* _Goal of the exercise_
Quote every entry word for word.

* _Exercise input_
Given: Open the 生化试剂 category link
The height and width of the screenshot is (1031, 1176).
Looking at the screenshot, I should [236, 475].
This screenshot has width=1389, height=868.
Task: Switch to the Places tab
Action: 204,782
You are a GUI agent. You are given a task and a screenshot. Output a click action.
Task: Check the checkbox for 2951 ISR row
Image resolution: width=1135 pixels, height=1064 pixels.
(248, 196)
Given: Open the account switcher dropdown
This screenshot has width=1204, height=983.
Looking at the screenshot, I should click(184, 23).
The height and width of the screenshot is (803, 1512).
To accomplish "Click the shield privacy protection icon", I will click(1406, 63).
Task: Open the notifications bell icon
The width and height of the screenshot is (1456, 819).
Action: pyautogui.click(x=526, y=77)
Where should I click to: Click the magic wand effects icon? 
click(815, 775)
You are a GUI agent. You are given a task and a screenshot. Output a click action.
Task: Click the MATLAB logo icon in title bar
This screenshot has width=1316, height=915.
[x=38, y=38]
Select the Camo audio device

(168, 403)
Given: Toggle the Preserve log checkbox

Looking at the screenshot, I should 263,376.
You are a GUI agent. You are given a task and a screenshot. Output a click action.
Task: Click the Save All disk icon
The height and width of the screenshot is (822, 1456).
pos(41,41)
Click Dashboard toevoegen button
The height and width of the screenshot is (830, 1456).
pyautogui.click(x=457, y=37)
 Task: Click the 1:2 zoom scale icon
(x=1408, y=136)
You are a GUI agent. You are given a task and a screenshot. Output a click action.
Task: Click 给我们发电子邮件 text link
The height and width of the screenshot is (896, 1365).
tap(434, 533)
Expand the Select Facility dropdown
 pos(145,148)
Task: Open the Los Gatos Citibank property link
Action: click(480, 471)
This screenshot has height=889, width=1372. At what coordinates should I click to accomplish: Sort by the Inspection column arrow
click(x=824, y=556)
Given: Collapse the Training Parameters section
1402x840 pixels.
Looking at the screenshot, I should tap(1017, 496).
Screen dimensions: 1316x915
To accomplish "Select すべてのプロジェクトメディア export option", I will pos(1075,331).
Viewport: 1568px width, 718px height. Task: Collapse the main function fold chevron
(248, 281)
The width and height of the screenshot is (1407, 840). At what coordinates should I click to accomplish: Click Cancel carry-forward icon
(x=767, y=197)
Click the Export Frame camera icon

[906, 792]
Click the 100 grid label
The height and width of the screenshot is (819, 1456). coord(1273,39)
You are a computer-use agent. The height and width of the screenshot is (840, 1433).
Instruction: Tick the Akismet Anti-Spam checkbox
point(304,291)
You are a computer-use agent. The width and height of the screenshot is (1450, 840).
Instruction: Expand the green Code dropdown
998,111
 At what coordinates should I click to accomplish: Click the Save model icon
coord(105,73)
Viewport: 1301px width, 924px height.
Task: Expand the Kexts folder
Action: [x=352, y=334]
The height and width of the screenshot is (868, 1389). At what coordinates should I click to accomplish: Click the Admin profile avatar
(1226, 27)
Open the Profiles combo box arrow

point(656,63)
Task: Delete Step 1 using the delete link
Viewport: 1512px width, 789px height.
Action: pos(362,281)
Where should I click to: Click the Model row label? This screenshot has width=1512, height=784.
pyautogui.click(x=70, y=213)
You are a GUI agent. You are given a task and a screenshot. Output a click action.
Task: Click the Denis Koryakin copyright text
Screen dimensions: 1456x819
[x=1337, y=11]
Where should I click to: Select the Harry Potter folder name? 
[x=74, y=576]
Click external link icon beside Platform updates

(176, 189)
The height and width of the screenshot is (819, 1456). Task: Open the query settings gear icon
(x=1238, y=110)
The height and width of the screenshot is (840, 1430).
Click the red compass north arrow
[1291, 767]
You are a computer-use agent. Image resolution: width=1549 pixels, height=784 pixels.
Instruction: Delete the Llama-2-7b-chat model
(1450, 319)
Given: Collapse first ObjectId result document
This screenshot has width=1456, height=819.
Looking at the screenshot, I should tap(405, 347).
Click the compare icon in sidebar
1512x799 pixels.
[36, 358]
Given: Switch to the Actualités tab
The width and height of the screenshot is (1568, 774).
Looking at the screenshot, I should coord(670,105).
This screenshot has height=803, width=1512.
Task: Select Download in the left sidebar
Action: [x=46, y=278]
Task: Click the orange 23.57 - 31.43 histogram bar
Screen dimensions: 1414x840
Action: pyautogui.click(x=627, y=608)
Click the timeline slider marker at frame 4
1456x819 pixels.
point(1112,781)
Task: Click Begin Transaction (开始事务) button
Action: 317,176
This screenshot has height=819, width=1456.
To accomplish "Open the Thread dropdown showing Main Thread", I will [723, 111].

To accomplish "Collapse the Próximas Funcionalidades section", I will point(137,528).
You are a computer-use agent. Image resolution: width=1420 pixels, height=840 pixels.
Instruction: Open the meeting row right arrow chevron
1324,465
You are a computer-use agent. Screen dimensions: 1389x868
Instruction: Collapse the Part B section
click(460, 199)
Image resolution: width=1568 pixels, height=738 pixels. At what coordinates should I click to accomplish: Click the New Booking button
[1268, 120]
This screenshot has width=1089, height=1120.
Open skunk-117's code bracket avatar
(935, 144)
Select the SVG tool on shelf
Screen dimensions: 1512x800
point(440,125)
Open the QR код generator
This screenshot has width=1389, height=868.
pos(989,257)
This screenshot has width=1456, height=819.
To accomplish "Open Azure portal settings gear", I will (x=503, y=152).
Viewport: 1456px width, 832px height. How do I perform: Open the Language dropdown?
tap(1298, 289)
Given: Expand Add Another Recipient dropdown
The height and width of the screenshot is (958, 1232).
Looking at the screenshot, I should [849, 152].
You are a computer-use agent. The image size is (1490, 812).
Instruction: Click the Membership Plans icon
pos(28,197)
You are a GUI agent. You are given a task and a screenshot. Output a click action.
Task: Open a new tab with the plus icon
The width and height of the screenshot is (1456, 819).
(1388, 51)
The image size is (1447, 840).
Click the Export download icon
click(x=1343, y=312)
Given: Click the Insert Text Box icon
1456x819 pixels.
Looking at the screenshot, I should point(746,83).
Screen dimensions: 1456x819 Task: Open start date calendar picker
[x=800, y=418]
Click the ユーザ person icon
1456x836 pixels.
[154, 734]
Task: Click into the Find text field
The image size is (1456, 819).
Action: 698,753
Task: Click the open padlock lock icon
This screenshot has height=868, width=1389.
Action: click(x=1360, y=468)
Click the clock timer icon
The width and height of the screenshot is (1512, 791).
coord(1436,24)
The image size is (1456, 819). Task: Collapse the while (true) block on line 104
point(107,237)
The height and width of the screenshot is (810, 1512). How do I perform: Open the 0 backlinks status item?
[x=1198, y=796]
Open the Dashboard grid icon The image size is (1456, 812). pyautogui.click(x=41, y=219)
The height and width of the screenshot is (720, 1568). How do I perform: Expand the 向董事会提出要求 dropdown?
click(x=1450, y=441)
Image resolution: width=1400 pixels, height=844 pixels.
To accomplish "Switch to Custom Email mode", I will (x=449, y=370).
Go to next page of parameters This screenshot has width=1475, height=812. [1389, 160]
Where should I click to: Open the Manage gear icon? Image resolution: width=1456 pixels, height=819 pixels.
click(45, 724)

* _The completed task_
Given: Open the 生化试剂 category link
The height and width of the screenshot is (1031, 1176).
Looking at the screenshot, I should [236, 475].
This screenshot has width=1389, height=868.
Task: Switch to the Places tab
Action: 204,782
You are a GUI agent. You are given a task and a screenshot. Output a click action.
Task: Check the checkbox for 2951 ISR row
Image resolution: width=1135 pixels, height=1064 pixels.
(248, 196)
Given: Open the account switcher dropdown
This screenshot has width=1204, height=983.
Looking at the screenshot, I should click(184, 23).
The height and width of the screenshot is (803, 1512).
To accomplish "Click the shield privacy protection icon", I will click(1406, 63).
Task: Open the notifications bell icon
The width and height of the screenshot is (1456, 819).
Action: pyautogui.click(x=526, y=77)
Where should I click to: Click the magic wand effects icon? 
click(815, 775)
You are a GUI agent. You are given a task and a screenshot. Output a click action.
Task: Click the MATLAB logo icon in title bar
This screenshot has width=1316, height=915.
[x=38, y=38]
Select the Camo audio device

(168, 403)
Given: Toggle the Preserve log checkbox

Looking at the screenshot, I should 263,376.
You are a GUI agent. You are given a task and a screenshot. Output a click action.
Task: Click the Save All disk icon
The height and width of the screenshot is (822, 1456).
pos(41,41)
Click Dashboard toevoegen button
The height and width of the screenshot is (830, 1456).
pyautogui.click(x=457, y=37)
 Task: Click the 1:2 zoom scale icon
(x=1408, y=136)
You are a GUI agent. You are given a task and a screenshot. Output a click action.
Task: Click 给我们发电子邮件 text link
The height and width of the screenshot is (896, 1365).
tap(434, 533)
Expand the Select Facility dropdown
 pos(145,148)
Task: Open the Los Gatos Citibank property link
Action: click(480, 471)
This screenshot has height=889, width=1372. At what coordinates should I click to accomplish: Sort by the Inspection column arrow
click(x=824, y=556)
Given: Collapse the Training Parameters section
1402x840 pixels.
Looking at the screenshot, I should tap(1017, 496).
Screen dimensions: 1316x915
To accomplish "Select すべてのプロジェクトメディア export option", I will pos(1075,331).
Viewport: 1568px width, 718px height. Task: Collapse the main function fold chevron
(248, 281)
The width and height of the screenshot is (1407, 840). At what coordinates should I click to accomplish: Click Cancel carry-forward icon
(x=767, y=197)
Click the Export Frame camera icon

[906, 792]
Click the 100 grid label
The height and width of the screenshot is (819, 1456). coord(1273,39)
You are a computer-use agent. The height and width of the screenshot is (840, 1433).
Instruction: Tick the Akismet Anti-Spam checkbox
point(304,291)
You are a computer-use agent. The width and height of the screenshot is (1450, 840).
Instruction: Expand the green Code dropdown
998,111
 At what coordinates should I click to accomplish: Click the Save model icon
coord(105,73)
Viewport: 1301px width, 924px height.
Task: Expand the Kexts folder
Action: [x=352, y=334]
The height and width of the screenshot is (868, 1389). At what coordinates should I click to accomplish: Click the Admin profile avatar
(1226, 27)
Open the Profiles combo box arrow

point(656,63)
Task: Delete Step 1 using the delete link
Viewport: 1512px width, 789px height.
Action: pos(362,281)
Where should I click to: Click the Model row label? This screenshot has width=1512, height=784.
pyautogui.click(x=70, y=213)
You are a GUI agent. You are given a task and a screenshot. Output a click action.
Task: Click the Denis Koryakin copyright text
Screen dimensions: 1456x819
[x=1337, y=11]
Where should I click to: Select the Harry Potter folder name? 
[x=74, y=576]
Click external link icon beside Platform updates

(176, 189)
The height and width of the screenshot is (819, 1456). Task: Open the query settings gear icon
(x=1238, y=110)
The height and width of the screenshot is (840, 1430).
Click the red compass north arrow
[1291, 767]
You are a computer-use agent. Image resolution: width=1549 pixels, height=784 pixels.
Instruction: Delete the Llama-2-7b-chat model
(1450, 319)
Given: Collapse first ObjectId result document
This screenshot has width=1456, height=819.
Looking at the screenshot, I should tap(405, 347).
Click the compare icon in sidebar
1512x799 pixels.
[36, 358]
Given: Switch to the Actualités tab
The width and height of the screenshot is (1568, 774).
Looking at the screenshot, I should coord(670,105).
This screenshot has height=803, width=1512.
Task: Select Download in the left sidebar
Action: [x=46, y=278]
Task: Click the orange 23.57 - 31.43 histogram bar
Screen dimensions: 1414x840
Action: pyautogui.click(x=627, y=608)
Click the timeline slider marker at frame 4
1456x819 pixels.
point(1112,781)
Task: Click Begin Transaction (开始事务) button
Action: 317,176
This screenshot has height=819, width=1456.
To accomplish "Open the Thread dropdown showing Main Thread", I will [723, 111].

To accomplish "Collapse the Próximas Funcionalidades section", I will point(137,528).
You are a computer-use agent. Image resolution: width=1420 pixels, height=840 pixels.
Instruction: Open the meeting row right arrow chevron
1324,465
You are a computer-use agent. Screen dimensions: 1389x868
Instruction: Collapse the Part B section
click(460, 199)
Image resolution: width=1568 pixels, height=738 pixels. At what coordinates should I click to accomplish: Click the New Booking button
[1268, 120]
This screenshot has width=1089, height=1120.
Open skunk-117's code bracket avatar
(935, 144)
Select the SVG tool on shelf
Screen dimensions: 1512x800
point(440,125)
Open the QR код generator
This screenshot has width=1389, height=868.
pos(989,257)
This screenshot has width=1456, height=819.
To accomplish "Open Azure portal settings gear", I will (x=503, y=152).
Viewport: 1456px width, 832px height. How do I perform: Open the Language dropdown?
tap(1298, 289)
Given: Expand Add Another Recipient dropdown
The height and width of the screenshot is (958, 1232).
Looking at the screenshot, I should [849, 152].
You are a computer-use agent. The image size is (1490, 812).
Instruction: Click the Membership Plans icon
pos(28,197)
You are a GUI agent. You are given a task and a screenshot. Output a click action.
Task: Open a new tab with the plus icon
The width and height of the screenshot is (1456, 819).
(1388, 51)
The image size is (1447, 840).
Click the Export download icon
click(x=1343, y=312)
Given: Click the Insert Text Box icon
1456x819 pixels.
Looking at the screenshot, I should point(746,83).
Screen dimensions: 1456x819 Task: Open start date calendar picker
[x=800, y=418]
Click the ユーザ person icon
1456x836 pixels.
[154, 734]
Task: Click into the Find text field
The image size is (1456, 819).
Action: 698,753
Task: Click the open padlock lock icon
This screenshot has height=868, width=1389.
Action: click(x=1360, y=468)
Click the clock timer icon
The width and height of the screenshot is (1512, 791).
coord(1436,24)
The image size is (1456, 819). Task: Collapse the while (true) block on line 104
point(107,237)
The height and width of the screenshot is (810, 1512). How do I perform: Open the 0 backlinks status item?
[x=1198, y=796]
Open the Dashboard grid icon The image size is (1456, 812). pyautogui.click(x=41, y=219)
The height and width of the screenshot is (720, 1568). How do I perform: Expand the 向董事会提出要求 dropdown?
click(x=1450, y=441)
Image resolution: width=1400 pixels, height=844 pixels.
To accomplish "Switch to Custom Email mode", I will (x=449, y=370).
Go to next page of parameters This screenshot has width=1475, height=812. [1389, 160]
Where should I click to: Open the Manage gear icon? Image resolution: width=1456 pixels, height=819 pixels.
click(45, 724)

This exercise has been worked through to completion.